The line (def click-counter (atom 0)) creates an atom - a repository for our click counter - sets the initial value to zero, and gives it the name click-counter.

The line (swap! click-counter inc)) updates the value of the counter atom with the result of applying the function inc to the current value, and it returns the new value - a thread-friendly way to maintain the counter.

The code that handles the click event is wired up to the button via another proxy implementing an interface that supports a single method, like the code that creates the gui - in this case a proxy implementing ActionListener by providing a method actionPerformed.

Stuart Sierra on Digital Digressions has pointed out that this pattern with a single abstract method is going to be common enough to warrant a macro.  Yes I'll try that next week.  Anyway, this is how the application looks:

Monday, 3 October 2011

Hello to GUI

The next example shows the minimum possible graphical user interface application. It consists just of a window with the words “Hello World” written in it. This is based on the first example in the Java Swing Tutorial. Here is the Clojure code:

(ns clojurecorner
  (:import (javax.swing JFrame JLabel SwingUtilities)))

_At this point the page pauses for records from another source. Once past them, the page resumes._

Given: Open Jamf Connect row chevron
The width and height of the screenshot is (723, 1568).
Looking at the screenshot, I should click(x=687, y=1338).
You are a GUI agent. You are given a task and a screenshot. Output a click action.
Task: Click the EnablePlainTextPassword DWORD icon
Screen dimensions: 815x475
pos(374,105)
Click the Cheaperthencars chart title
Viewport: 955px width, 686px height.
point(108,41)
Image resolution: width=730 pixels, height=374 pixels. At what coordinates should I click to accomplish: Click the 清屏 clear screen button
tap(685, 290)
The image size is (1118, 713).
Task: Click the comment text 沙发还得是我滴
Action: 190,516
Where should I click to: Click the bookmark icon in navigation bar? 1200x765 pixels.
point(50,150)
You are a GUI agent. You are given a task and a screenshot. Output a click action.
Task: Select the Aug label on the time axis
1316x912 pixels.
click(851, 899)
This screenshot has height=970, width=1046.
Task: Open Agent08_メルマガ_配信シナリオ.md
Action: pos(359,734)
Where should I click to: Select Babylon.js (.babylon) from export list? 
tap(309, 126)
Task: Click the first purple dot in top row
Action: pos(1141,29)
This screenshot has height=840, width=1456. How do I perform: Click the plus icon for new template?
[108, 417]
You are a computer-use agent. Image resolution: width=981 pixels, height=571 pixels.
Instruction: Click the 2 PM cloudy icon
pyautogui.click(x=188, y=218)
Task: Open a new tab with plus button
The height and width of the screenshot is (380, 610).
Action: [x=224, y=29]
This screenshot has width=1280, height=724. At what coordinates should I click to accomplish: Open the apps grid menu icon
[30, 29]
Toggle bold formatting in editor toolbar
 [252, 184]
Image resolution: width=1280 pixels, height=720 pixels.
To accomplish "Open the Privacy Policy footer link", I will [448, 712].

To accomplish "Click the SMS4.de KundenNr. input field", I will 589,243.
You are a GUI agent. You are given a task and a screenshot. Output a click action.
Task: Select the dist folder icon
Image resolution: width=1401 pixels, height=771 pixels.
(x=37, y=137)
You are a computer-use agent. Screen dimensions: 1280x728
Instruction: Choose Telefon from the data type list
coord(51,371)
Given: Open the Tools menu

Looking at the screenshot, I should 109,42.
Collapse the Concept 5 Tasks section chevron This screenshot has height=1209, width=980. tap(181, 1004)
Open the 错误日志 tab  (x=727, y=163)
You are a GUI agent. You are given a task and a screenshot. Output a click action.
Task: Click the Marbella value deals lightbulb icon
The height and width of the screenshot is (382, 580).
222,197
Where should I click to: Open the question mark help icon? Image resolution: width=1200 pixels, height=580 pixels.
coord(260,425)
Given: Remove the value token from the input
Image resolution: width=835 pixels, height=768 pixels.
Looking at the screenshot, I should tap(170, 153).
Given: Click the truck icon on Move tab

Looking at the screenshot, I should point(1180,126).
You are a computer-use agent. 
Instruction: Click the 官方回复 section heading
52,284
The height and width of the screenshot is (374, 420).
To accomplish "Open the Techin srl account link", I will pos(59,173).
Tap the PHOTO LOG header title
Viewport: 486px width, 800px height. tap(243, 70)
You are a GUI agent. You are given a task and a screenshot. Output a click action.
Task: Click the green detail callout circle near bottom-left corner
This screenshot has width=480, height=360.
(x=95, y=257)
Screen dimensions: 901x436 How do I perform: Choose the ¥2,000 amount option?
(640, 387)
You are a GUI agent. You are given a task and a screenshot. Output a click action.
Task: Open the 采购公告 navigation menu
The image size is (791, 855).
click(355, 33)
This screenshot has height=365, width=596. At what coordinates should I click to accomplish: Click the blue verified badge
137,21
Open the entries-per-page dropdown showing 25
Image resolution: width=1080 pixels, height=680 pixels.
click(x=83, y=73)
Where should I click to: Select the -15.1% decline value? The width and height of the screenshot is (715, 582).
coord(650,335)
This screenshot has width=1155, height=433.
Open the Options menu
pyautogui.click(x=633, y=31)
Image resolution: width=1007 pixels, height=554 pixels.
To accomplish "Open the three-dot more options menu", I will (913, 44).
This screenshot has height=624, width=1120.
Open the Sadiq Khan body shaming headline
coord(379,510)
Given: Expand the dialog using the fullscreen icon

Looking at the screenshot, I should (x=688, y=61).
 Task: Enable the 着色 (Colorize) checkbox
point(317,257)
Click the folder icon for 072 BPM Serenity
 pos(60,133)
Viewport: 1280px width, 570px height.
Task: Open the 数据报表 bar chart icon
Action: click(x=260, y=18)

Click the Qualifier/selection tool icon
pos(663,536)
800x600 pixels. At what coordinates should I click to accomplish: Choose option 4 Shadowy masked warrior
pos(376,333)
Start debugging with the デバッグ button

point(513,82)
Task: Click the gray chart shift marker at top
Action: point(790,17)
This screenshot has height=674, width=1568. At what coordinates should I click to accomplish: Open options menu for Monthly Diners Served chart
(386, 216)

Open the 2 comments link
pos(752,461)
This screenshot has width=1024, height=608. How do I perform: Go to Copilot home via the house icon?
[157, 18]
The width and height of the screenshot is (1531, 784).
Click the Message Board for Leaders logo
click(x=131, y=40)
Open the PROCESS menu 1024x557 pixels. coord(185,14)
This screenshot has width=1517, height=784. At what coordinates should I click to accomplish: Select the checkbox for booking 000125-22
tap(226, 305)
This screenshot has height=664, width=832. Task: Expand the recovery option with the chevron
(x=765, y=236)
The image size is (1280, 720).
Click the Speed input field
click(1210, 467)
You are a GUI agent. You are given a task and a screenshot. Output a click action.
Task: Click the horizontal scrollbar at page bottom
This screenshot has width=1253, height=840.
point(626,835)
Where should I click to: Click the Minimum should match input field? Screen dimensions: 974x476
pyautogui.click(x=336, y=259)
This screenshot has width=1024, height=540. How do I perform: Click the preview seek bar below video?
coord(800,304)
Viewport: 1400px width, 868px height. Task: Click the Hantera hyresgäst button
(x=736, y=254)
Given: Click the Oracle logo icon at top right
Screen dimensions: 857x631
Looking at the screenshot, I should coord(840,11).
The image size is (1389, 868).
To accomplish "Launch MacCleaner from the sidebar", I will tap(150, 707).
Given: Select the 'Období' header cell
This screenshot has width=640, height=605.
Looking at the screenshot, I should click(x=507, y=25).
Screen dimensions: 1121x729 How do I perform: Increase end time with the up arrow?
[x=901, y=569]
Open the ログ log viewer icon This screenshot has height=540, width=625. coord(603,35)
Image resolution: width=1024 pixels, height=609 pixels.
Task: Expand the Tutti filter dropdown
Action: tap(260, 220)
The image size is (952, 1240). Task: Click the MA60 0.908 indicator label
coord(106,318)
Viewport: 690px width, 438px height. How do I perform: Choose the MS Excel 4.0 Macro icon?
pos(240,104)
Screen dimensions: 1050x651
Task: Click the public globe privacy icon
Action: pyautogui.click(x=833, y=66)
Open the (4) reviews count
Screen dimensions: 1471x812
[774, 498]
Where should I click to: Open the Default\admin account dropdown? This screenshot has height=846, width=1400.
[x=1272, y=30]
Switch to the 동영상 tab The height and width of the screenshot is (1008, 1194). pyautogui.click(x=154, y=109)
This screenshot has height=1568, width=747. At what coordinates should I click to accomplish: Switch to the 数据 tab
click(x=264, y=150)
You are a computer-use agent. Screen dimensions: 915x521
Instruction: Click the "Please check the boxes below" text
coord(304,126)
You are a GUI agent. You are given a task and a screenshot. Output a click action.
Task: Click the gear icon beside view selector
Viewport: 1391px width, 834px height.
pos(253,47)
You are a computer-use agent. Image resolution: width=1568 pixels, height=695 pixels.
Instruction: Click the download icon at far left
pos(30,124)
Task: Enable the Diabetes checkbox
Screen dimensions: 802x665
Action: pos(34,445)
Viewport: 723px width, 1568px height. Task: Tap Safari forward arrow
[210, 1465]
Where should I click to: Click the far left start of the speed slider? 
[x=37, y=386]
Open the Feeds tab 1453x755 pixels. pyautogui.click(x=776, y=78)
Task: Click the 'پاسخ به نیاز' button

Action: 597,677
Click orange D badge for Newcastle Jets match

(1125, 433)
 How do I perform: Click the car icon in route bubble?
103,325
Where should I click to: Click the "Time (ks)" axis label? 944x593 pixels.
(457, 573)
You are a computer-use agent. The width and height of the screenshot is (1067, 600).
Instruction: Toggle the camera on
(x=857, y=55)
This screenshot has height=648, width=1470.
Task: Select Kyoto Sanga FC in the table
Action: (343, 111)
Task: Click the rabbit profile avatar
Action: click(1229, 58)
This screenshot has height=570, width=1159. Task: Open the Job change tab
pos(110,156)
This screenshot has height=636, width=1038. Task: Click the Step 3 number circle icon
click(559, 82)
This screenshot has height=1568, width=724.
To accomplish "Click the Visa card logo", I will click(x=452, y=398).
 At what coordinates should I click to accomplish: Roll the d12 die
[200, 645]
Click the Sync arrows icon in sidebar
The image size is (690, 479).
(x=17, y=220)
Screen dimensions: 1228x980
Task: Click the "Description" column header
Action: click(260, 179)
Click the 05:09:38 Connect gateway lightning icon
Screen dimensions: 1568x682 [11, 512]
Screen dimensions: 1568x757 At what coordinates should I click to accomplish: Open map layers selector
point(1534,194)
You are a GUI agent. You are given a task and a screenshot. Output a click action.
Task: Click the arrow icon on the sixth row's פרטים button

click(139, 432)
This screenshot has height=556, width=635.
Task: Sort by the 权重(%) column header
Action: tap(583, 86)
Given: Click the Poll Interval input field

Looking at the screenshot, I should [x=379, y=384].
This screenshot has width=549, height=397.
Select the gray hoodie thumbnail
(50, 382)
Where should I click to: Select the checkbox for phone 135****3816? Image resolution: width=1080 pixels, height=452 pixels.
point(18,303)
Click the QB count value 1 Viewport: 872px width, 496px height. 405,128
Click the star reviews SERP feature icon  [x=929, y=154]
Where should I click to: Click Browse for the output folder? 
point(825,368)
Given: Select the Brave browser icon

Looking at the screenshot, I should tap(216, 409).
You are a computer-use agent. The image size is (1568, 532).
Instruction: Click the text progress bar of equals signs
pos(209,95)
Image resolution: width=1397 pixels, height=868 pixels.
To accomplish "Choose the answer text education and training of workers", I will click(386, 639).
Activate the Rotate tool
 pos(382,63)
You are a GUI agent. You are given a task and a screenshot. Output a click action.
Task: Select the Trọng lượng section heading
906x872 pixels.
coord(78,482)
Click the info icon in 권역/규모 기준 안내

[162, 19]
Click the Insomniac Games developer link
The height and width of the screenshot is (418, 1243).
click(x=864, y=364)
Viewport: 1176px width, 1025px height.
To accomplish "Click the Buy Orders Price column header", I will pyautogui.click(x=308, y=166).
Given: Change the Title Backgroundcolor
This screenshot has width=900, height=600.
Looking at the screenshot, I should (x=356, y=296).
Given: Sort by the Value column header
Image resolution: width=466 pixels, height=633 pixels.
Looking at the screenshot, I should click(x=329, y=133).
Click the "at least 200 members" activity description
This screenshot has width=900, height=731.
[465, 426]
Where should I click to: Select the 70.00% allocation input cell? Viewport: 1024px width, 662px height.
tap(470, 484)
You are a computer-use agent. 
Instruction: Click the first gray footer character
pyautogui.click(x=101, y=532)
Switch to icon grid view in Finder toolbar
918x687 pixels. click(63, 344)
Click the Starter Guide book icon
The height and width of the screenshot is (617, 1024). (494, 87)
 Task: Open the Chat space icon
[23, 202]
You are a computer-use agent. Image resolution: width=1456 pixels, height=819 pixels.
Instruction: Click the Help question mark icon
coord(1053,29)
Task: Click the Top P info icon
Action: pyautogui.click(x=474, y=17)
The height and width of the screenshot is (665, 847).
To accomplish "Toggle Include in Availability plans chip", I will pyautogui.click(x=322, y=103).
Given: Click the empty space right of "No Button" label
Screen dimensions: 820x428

(defn create-and-show-gui []
  (. SwingUtilities invokeLater
    (proxy [Runnable] []
      (run []
        (JFrame/setDefaultLookAndFeelDecorated true)
        (let [frame (JFrame. "Hello World from Swing")
              label (JLabel. "Hello World")]
          (.setDefaultCloseOperation frame JFrame/EXIT_ON_CLOSE)
          (.add (.getContentPane frame) label)
          (.pack frame)
          (.setVisible frame true))))))


There are various new things happening here. Well, new to me.  First, we have imported some items from the Swing library: JFrame is the object that produces the window on the desktop, and JLabel will support the label that we will put in the frame. SwingUtilities provides essential code to run the application.

The example consists mostly of the call to the function create-and-show-gui. Now, to make this work properly we want this code to be executed in the event dispatch thread, not in our forground thread. We achieve this by passing the code to the function invokeLater in the Swing object SwingUtilities. This function requires an object that implements the interface Runnable, which essentially means it has to provide a function run(). To pass our code to the Java routines we bundle it up into a proxy: the Clojure function proxy takes, first, the class or interface to be represented (here it's Runnable), then any parameters required by a superclass (none here), and then the function or functions to be implemented – in this case the function run.

So the code in run is executed via the call to SwingUtilities.invokeLater() - this means that our main code calls this and then proceeds, allowing Swing to run the code to create the window in its own time in its own thread.

Within the function run we start by switching on the default look and feel for the GUI – that is to say the default Swing appearance. Without this the interface will get your native GUI appearance. It will still work like that, of course, it's just a matter of how you want it to look.

Next we create a frame object from the class JFrame and a label object from the class JLabel.

The next line sets the close operation to halt the program – this means that when you click the close box in the frame the application will actually close as you would expect, not just sit there.

The call to function .add inserts the label into the content area of the label, so the text will appear in the window.

The call to .pack makes the components shuffle into position and then the call to setVisible allows the window to appear on the screen.

When it appears it is in its tiniest area, but you can drag it around and open it up to read what the label says.  So it does the minimum that a GUI window needs to do.  You have to start somewhere.